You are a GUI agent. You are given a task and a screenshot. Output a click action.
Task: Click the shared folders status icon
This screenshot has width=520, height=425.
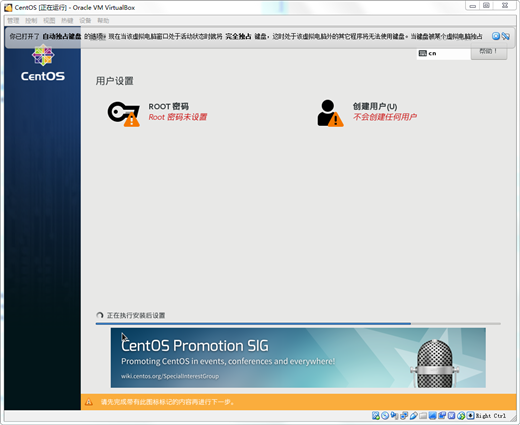423,415
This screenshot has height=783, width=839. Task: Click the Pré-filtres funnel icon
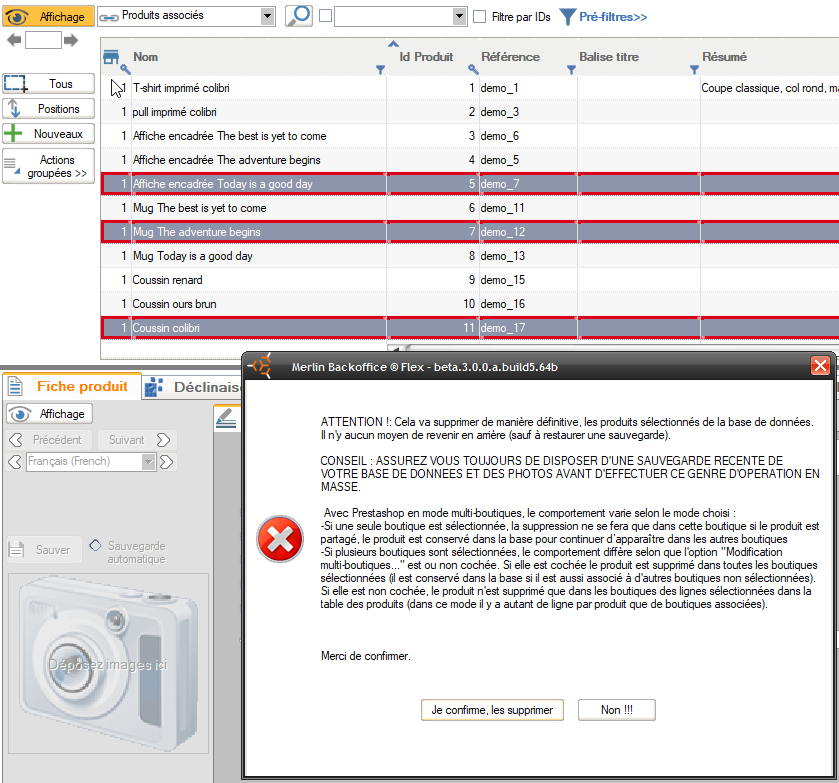[x=567, y=17]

==================================================

** Stated problem **
Collect every line of the records that contains the string "height", matching case exactly.

** Exercise output **
This screenshot has width=520, height=425.
This screenshot has height=783, width=839. Task: Click the Pré-filtres funnel icon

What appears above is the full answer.